» REQUIREMENT: Filter these entries, keeping only lines that hold the word "ribbon".
Start of PROVIDED INFORMATION
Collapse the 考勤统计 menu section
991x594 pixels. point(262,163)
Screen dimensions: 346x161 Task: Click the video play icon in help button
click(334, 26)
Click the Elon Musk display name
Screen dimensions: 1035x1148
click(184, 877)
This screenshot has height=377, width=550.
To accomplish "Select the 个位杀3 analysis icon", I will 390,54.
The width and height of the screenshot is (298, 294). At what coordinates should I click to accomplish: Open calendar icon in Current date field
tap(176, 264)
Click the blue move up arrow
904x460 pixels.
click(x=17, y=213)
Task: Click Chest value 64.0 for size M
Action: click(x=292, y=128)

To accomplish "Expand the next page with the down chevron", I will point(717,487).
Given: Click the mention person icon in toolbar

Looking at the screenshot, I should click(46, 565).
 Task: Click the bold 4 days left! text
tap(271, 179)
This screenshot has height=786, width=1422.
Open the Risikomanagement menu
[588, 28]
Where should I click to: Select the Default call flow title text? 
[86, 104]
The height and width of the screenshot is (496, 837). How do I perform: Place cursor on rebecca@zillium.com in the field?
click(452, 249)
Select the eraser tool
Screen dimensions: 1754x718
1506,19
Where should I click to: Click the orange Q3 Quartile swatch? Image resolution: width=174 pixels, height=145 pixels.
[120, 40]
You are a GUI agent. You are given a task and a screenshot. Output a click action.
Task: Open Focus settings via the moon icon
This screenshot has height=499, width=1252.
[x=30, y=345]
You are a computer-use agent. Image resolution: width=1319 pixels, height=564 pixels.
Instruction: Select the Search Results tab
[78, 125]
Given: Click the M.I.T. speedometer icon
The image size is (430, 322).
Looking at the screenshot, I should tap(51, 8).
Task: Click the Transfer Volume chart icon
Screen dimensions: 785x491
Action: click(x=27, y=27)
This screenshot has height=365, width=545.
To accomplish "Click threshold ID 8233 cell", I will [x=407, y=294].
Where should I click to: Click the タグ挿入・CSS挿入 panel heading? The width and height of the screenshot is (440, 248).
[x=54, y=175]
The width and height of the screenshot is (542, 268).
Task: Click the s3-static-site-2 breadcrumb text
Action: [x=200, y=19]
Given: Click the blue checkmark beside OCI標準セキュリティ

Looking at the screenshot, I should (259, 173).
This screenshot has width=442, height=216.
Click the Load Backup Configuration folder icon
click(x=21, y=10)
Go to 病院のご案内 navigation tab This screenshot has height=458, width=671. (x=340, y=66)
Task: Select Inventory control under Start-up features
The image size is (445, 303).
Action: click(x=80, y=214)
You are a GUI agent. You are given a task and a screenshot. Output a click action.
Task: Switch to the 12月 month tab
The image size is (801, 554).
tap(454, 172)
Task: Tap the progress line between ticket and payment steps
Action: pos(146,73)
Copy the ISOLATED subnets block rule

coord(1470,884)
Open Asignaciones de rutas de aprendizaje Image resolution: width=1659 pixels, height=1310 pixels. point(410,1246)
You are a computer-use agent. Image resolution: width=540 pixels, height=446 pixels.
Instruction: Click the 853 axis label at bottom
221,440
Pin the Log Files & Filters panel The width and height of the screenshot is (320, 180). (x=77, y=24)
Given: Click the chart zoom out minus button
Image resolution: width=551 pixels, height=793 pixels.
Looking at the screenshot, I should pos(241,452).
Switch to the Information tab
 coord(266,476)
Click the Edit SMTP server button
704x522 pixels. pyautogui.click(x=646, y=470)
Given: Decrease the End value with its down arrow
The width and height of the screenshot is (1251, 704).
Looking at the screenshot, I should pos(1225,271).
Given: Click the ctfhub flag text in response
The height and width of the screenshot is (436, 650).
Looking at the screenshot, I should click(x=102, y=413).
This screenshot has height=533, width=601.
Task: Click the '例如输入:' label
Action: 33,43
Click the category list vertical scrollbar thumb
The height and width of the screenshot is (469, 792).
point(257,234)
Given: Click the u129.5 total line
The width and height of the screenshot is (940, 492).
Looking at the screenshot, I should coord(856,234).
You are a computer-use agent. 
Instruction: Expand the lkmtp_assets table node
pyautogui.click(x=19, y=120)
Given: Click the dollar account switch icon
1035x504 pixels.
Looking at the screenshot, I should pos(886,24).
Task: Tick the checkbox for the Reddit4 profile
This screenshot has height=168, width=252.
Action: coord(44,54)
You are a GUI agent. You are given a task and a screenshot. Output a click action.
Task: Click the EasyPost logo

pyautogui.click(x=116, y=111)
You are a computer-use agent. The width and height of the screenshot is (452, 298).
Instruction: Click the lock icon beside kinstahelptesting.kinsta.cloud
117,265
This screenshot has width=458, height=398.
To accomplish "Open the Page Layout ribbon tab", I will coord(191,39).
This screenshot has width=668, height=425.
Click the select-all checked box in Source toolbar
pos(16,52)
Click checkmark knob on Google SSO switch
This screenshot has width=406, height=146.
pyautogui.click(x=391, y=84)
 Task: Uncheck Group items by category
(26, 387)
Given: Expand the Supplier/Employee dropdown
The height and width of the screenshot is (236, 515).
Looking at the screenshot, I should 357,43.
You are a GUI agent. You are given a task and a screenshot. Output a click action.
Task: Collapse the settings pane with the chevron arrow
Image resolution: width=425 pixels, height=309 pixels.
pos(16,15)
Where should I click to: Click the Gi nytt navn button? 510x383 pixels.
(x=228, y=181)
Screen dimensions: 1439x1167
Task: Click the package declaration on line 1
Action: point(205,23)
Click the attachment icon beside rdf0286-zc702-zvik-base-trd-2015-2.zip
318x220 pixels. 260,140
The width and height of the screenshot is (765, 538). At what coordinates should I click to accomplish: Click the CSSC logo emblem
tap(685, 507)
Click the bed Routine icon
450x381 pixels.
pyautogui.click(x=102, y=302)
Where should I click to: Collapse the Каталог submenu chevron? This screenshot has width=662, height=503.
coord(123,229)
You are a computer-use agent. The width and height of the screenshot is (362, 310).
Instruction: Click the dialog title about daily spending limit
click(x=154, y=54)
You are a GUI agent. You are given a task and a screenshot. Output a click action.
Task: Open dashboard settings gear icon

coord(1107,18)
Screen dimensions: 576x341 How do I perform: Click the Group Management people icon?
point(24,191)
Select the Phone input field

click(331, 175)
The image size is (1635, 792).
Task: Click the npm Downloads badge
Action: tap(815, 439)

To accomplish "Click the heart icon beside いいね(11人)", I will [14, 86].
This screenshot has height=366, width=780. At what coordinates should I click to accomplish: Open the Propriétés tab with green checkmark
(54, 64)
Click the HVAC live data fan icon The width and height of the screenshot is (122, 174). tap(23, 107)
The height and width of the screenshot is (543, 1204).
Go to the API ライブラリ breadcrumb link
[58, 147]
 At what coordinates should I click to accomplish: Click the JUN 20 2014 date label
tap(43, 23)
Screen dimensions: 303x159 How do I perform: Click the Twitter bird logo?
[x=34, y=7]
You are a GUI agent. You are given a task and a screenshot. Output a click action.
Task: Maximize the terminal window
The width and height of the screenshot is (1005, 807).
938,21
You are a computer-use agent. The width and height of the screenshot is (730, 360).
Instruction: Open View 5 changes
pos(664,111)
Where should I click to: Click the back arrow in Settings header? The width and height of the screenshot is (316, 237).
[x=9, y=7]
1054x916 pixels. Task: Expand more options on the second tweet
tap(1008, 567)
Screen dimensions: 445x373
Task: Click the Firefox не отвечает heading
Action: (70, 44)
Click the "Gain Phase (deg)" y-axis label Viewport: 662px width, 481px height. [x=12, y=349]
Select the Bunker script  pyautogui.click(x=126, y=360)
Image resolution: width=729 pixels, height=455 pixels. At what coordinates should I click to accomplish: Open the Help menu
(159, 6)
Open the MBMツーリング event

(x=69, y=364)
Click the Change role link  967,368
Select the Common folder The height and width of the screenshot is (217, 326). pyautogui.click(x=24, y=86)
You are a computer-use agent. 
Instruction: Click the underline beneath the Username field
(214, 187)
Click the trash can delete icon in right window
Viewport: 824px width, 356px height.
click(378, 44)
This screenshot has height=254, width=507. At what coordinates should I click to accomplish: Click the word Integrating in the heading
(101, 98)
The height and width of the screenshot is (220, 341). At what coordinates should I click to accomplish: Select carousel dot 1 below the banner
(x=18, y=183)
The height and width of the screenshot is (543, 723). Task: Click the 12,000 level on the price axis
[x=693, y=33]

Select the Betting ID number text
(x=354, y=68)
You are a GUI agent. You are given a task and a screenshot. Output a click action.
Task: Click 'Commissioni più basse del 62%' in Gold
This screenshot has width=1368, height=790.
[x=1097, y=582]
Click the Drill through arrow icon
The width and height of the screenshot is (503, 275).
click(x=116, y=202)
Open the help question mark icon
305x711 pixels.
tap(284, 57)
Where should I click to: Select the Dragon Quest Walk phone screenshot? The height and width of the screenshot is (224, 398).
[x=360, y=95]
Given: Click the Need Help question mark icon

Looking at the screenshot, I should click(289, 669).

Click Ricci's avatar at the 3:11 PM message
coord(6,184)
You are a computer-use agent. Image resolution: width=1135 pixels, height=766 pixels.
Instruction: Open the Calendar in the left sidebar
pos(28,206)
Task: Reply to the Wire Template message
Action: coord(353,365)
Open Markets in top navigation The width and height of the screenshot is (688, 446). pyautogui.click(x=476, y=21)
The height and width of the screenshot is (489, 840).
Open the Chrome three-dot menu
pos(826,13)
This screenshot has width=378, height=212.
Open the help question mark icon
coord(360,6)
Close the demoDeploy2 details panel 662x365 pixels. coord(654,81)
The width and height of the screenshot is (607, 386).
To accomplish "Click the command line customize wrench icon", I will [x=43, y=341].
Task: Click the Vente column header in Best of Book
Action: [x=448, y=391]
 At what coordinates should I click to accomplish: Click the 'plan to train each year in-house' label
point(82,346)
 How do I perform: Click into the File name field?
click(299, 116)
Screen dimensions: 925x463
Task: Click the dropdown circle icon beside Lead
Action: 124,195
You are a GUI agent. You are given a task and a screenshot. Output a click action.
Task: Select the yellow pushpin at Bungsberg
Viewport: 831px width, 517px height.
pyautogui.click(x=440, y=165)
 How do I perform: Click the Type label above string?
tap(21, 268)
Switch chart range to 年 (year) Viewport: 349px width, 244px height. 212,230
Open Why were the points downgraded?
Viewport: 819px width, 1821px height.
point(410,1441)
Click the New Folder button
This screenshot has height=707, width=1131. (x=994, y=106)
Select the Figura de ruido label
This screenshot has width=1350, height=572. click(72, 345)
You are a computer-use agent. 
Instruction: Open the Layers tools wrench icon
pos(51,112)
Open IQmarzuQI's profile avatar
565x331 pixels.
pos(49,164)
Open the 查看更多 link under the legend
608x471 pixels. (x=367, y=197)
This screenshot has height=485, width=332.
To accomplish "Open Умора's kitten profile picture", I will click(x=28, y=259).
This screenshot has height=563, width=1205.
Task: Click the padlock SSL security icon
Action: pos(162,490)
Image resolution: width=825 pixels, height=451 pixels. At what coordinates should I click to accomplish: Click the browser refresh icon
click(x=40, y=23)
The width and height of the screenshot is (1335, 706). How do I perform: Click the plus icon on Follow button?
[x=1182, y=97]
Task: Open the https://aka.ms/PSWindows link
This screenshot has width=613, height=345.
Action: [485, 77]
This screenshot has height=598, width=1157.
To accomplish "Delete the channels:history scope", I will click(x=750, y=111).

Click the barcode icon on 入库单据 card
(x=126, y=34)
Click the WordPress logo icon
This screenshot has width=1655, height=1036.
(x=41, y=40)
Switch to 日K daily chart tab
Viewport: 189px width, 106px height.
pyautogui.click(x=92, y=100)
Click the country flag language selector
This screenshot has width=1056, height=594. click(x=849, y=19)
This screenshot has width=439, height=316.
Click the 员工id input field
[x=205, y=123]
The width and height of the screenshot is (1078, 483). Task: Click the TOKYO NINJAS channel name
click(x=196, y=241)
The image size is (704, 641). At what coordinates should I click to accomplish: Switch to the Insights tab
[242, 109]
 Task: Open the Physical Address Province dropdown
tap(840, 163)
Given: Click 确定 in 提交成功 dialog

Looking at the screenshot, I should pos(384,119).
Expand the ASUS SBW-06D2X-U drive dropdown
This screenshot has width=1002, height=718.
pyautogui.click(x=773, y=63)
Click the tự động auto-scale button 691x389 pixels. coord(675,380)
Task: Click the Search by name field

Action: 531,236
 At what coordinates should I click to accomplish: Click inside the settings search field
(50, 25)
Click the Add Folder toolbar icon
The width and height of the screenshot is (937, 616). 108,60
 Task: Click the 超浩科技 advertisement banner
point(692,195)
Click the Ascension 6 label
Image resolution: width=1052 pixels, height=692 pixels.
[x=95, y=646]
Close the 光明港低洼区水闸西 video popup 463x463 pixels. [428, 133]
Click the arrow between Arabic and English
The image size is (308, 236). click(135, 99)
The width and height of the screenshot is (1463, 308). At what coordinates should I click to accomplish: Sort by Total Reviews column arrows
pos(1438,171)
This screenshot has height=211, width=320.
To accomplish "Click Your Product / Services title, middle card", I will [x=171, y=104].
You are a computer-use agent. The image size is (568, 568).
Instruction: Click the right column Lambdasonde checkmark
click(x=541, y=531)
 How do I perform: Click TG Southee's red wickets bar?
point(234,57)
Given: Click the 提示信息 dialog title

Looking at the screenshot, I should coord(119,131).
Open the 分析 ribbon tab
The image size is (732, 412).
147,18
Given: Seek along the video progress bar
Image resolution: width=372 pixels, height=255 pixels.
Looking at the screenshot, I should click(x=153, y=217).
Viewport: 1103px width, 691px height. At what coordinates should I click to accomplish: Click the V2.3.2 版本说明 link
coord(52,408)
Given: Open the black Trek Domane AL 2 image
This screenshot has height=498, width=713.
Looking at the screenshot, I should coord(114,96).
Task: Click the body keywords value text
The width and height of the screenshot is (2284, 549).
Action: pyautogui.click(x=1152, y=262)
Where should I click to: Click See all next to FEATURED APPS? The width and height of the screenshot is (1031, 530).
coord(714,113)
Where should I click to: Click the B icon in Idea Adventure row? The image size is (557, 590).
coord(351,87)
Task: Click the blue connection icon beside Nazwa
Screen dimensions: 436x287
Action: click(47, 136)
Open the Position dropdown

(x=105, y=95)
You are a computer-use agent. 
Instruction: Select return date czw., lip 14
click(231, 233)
End of PROVIDED INFORMATION
» RESULT BELOW:
To accomplish "Open the Page Layout ribbon tab", I will coord(191,39).
Open the 分析 ribbon tab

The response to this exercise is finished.